Aim
Write out the lines from the one containing "Where should I click to: Clear" through the one containing "Open the World", copying them exactly.

------ Material for the task

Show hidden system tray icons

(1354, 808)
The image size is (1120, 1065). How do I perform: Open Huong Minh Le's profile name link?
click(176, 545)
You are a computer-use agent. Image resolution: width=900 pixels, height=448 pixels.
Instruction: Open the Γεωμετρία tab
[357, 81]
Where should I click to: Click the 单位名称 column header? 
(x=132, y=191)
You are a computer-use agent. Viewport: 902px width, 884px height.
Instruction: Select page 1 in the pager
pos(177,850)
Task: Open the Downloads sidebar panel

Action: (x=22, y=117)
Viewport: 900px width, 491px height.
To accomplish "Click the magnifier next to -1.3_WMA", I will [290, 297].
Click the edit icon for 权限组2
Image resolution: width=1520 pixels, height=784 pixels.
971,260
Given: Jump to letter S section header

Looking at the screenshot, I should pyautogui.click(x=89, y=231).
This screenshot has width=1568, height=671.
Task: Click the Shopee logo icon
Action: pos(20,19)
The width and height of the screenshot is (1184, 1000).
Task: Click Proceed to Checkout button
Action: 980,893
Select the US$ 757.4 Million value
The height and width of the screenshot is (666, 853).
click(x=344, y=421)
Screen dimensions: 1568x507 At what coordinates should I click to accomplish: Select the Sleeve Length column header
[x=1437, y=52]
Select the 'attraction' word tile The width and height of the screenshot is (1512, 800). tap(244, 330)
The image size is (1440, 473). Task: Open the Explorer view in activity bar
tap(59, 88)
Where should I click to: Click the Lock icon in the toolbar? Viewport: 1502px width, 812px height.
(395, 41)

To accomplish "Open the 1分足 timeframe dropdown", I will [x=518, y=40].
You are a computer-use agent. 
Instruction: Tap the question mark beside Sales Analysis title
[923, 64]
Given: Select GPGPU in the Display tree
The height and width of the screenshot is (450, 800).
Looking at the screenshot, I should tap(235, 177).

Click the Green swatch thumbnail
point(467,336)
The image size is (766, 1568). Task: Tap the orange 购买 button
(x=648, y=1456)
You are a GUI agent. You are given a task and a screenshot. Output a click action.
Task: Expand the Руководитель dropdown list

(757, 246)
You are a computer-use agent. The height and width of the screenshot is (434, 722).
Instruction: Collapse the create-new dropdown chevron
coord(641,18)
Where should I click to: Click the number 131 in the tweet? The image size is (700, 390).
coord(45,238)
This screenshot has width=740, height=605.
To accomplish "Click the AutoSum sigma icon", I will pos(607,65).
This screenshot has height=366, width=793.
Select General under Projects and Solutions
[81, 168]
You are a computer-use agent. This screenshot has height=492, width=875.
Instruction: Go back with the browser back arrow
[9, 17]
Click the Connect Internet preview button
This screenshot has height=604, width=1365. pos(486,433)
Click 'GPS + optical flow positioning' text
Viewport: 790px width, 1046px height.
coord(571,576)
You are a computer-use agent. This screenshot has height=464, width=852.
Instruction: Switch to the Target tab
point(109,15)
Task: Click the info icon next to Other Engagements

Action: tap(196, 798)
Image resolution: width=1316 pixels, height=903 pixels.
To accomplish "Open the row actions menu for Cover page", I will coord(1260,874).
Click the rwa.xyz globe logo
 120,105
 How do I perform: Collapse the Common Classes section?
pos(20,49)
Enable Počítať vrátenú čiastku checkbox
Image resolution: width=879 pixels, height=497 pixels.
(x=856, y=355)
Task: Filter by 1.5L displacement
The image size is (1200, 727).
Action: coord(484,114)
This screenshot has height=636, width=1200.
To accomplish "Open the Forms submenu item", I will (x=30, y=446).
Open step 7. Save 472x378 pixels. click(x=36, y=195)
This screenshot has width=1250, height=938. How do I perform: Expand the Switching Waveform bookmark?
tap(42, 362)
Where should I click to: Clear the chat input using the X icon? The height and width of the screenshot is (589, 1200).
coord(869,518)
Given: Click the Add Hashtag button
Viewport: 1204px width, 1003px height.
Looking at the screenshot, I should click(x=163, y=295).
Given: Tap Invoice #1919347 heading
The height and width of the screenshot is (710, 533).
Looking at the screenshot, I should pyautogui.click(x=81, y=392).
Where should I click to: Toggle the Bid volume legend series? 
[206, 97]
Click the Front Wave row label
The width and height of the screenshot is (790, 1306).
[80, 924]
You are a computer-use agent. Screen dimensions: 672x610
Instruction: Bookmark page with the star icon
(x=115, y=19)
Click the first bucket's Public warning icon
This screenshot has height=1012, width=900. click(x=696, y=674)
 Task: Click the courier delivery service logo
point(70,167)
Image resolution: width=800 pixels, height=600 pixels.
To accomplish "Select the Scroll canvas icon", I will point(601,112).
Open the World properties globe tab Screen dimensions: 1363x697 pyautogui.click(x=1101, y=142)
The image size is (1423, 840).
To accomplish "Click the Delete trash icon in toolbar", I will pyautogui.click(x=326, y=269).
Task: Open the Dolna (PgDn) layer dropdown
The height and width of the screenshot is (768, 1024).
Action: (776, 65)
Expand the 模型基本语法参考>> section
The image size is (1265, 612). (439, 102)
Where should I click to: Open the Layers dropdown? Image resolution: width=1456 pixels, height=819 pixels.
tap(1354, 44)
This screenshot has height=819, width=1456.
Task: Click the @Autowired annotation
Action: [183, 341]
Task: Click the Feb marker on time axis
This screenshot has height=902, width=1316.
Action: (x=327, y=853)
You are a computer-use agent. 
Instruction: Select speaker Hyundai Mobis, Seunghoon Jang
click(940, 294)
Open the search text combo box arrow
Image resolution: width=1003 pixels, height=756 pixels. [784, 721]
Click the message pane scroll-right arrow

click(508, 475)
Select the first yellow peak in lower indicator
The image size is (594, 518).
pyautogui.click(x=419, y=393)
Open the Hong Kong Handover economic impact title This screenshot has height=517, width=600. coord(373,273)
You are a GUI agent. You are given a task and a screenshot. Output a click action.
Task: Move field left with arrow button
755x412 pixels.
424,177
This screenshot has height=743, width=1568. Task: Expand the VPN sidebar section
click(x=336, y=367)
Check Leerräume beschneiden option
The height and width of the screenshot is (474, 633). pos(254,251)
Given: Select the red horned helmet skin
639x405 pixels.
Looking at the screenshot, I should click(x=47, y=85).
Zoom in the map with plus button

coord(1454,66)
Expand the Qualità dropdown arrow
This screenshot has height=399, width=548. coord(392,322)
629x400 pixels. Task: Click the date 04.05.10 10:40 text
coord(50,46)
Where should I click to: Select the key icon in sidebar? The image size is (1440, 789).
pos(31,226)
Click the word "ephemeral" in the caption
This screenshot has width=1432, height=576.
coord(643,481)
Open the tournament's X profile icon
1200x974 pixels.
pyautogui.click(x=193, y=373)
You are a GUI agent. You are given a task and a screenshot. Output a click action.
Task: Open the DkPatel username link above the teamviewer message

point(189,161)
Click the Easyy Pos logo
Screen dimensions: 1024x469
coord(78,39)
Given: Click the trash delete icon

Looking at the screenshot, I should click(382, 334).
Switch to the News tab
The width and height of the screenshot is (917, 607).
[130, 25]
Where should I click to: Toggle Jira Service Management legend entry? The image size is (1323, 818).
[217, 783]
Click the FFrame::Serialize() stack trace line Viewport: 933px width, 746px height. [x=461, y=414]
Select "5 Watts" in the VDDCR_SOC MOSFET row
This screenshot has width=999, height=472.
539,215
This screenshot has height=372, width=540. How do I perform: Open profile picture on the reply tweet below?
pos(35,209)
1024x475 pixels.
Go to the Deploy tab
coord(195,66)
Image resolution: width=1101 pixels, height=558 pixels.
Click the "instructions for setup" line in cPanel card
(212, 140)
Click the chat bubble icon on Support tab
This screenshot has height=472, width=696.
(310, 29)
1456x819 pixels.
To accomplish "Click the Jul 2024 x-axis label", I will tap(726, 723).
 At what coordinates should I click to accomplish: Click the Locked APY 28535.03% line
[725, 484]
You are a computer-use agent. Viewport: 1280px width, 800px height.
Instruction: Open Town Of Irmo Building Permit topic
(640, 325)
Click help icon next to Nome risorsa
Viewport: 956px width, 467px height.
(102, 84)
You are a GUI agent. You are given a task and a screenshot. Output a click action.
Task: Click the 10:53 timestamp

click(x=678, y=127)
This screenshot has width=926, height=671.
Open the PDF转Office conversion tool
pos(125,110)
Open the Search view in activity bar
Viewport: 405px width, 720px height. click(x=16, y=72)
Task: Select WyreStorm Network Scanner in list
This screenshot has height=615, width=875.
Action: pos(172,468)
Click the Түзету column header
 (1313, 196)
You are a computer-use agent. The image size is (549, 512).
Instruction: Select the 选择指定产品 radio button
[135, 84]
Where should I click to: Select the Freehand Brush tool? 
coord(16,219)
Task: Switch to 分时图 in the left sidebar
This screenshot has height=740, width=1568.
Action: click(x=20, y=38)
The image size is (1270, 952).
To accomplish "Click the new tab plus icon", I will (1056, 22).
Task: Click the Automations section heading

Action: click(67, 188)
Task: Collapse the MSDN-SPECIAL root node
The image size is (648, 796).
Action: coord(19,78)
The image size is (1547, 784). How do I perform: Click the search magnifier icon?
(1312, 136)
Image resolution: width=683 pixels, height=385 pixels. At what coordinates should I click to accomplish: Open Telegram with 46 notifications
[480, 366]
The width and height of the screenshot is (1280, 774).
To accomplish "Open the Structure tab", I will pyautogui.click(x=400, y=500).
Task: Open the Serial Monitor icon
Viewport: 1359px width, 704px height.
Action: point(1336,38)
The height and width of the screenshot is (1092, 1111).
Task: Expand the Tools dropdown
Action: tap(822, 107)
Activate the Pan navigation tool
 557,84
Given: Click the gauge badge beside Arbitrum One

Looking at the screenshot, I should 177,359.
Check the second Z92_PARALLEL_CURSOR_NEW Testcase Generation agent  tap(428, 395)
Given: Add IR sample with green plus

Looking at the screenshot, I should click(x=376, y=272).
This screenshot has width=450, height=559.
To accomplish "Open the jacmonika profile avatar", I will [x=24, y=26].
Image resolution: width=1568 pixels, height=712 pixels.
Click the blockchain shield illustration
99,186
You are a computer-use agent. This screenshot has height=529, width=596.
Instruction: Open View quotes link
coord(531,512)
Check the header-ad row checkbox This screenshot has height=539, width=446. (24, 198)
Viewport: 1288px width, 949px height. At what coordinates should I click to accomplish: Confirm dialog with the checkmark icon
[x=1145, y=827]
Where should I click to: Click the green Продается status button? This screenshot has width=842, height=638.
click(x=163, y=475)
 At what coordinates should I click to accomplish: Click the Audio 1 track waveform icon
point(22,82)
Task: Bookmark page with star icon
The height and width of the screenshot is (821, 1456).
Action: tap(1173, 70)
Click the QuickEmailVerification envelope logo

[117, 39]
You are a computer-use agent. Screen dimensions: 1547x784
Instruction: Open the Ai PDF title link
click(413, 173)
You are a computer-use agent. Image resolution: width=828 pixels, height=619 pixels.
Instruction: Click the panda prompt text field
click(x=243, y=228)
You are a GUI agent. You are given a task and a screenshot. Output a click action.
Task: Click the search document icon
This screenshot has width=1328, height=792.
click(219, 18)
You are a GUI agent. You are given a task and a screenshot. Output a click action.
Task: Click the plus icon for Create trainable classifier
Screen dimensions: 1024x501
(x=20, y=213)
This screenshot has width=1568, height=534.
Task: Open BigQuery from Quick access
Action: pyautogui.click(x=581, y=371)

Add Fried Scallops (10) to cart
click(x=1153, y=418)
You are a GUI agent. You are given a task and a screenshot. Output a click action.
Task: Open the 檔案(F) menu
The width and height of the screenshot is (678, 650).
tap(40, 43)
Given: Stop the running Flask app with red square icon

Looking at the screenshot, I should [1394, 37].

------------

Task answer
Where should I click to: Clear the chat input using the X icon? The height and width of the screenshot is (589, 1200).
coord(869,518)
Given: Click the Add Hashtag button
Viewport: 1204px width, 1003px height.
Looking at the screenshot, I should click(x=163, y=295).
Given: Tap Invoice #1919347 heading
The height and width of the screenshot is (710, 533).
Looking at the screenshot, I should pyautogui.click(x=81, y=392).
Where should I click to: Toggle the Bid volume legend series? 
[206, 97]
Click the Front Wave row label
The width and height of the screenshot is (790, 1306).
[80, 924]
You are a computer-use agent. Screen dimensions: 672x610
Instruction: Bookmark page with the star icon
(x=115, y=19)
Click the first bucket's Public warning icon
This screenshot has height=1012, width=900. click(x=696, y=674)
 Task: Click the courier delivery service logo
point(70,167)
Image resolution: width=800 pixels, height=600 pixels.
To accomplish "Select the Scroll canvas icon", I will point(601,112).
Open the World properties globe tab Screen dimensions: 1363x697 pyautogui.click(x=1101, y=142)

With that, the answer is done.